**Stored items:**
BEGIN

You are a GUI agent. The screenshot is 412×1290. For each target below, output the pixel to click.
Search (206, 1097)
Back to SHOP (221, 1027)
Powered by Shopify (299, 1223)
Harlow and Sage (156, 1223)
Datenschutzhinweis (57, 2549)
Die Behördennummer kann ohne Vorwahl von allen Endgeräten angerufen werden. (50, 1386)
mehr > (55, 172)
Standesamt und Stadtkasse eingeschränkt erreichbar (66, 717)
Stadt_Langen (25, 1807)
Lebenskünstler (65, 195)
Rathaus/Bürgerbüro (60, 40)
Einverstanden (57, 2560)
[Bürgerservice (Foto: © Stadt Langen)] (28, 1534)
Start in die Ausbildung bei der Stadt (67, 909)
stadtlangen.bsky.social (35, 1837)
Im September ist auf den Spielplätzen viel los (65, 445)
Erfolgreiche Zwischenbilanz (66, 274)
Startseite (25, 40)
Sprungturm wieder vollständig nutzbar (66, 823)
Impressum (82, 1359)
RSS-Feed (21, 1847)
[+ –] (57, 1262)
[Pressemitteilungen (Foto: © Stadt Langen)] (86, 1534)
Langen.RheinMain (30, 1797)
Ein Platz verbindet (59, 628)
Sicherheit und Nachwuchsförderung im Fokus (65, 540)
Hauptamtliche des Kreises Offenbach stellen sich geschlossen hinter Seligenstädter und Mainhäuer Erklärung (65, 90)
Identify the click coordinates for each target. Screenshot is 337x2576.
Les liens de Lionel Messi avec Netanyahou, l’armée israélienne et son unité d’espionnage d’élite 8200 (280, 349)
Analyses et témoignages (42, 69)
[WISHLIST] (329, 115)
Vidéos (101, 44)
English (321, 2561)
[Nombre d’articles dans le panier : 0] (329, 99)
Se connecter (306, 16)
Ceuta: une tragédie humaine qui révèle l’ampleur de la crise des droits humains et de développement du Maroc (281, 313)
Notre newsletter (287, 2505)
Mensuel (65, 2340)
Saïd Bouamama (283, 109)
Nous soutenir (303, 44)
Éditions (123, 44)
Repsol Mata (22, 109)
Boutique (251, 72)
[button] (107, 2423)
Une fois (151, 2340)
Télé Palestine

END

**Work order:** Take every line above that includes the string "each" and return it.

**Exercise response:**
You are a GUI agent. The screenshot is 412×1290. For each target below, output the pixel to click.
Identify the click coordinates for each target. Screenshot is 337x2576.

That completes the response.